Ballot text adopted at the seventh session of the Transcarpathian Regional Council from October 31, 1991:

The seventh session of the Transcarpathian Regional Council adopted and approved the text and the size of the Ballot in accordance with the requirements of the legislation

Ballot
For a vote in the general regional referendum

Do you wish that Transcarpathia obtained the status of an autonomous territory as a subject within independent Ukraine and not part of any other administrative and territorial formations?

Yes___________________________No

Leave one of the answers, cross out the other.

The Ballot, in which both of the words, "Yes" and "No" or neither of the words are crossed out during the vote, is nullified.

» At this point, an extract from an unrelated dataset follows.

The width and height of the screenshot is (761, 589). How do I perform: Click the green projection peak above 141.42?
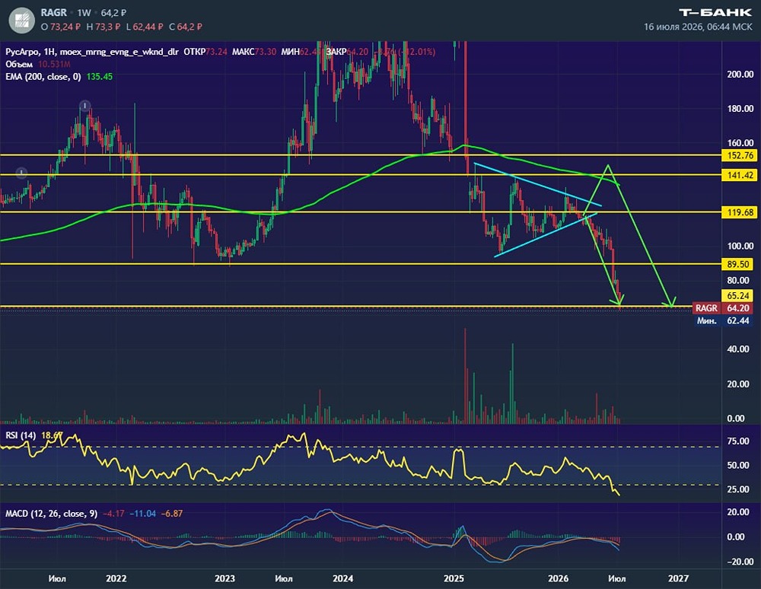pos(607,167)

The size of the Ballot is 144,5x105 mm.

"Novyny Zakarpattya", the newspaper of the Regional Council of People's Deputies, №. 212, Tuesday, November 5, 1991

=== Publication of the "Declaration of Rights of Nationalities of Ukraine" ===

On the eve of the referendum (November 6, 1991), in the official organ of the Transcarpathian Regional Council of People's Deputies was published "Declaration of Rights of Nationalities of Ukraine" adopted by the "Verkhovna Rada of Ukraine" on November 1, 1991.

The purpose of the publication:

To convince inhabitants of the region that the "Ukrainian State guarantees all peoples, national groups and citizens living on its territory equal political, economic, social and cultural rights ... Ukrainian State guarantees its citizens ... in the regions densely populated by several ethnic groups that along with the state Ukrainian language may function language acceptable to the entire population of the area."

D E C L A R A T I O N
of the rights of Nationalities in Ukraine
(Published in Kiev Bulletin of the Verkhovna Rada (BVR) of Ukraine on 31.12.1991 - 1991 p., № 53, Article 799, Document 1771-12, the current edition - Adopted on 01/11/1991)

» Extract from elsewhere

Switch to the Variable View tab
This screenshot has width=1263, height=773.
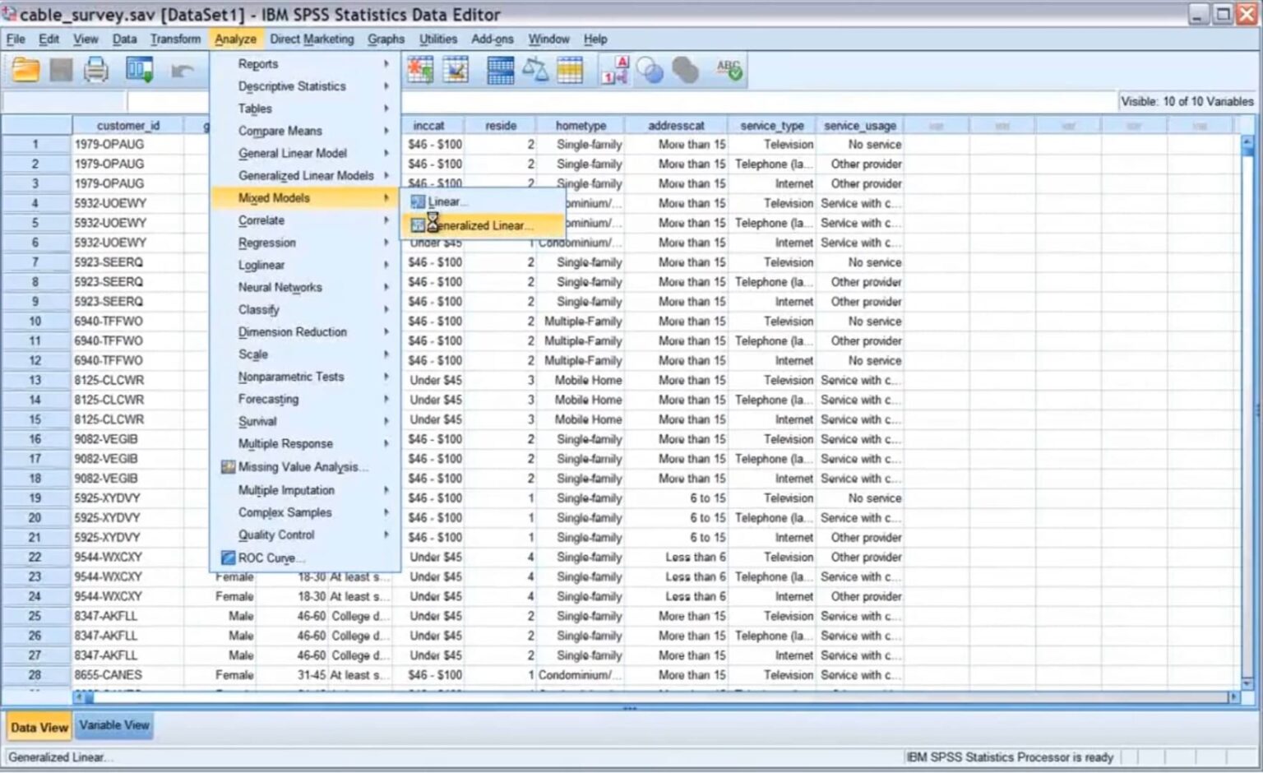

Parliament (Verkhovna Rada) of Ukraine on the basis of the Declaration of State Sovereignty of Ukraine, the Declaration of Independence of Ukraine, guided by the Universal Declaration of Human Rights and the international covenants on human rights and freedoms, ratified by Ukraine

Aspiring to the sacred principles of freedom, humanism, social justice, equality of all ethnic groups of the Ukrainian people in an independent, democratic Ukraine,

Taking into account that in the territory of Ukraine live more than 100 nationalities, who together with Ukrainians comprise fifty-two million people of Ukraine, adopts the following Declaration of the Rights of Nationalities in Ukraine:

Article 1

Ukrainian State guarantees all peoples, national groups and citizens living on its territory equal political, economic, social and cultural rights. Representatives of the peoples and national groups are elected on an equal basis to public authorities at all levels, occupy any position in government, enterprises, institutions and organizations. Discrimination based on nationality is prohibited and punishable by law.

Article 2

Ukrainian State guarantees all nationalities the right to maintain their traditional settlement and ensures the existence of the national administrative units, assumes the responsibility to create appropriate conditions for the development of national languages and cultures.

Article 3

Ukrainian State guarantees all peoples and ethnic groups the right to freely use their native language in all spheres of public life, including education, manufacturing, receiving and disseminating information. Verkhovna Rada of Ukraine interprets Article 3 of the Law "On Languages in the Ukrainian SSR" so that within the administrative-territorial units, densely populated by a specific nationality, can function its language on a par with the state language.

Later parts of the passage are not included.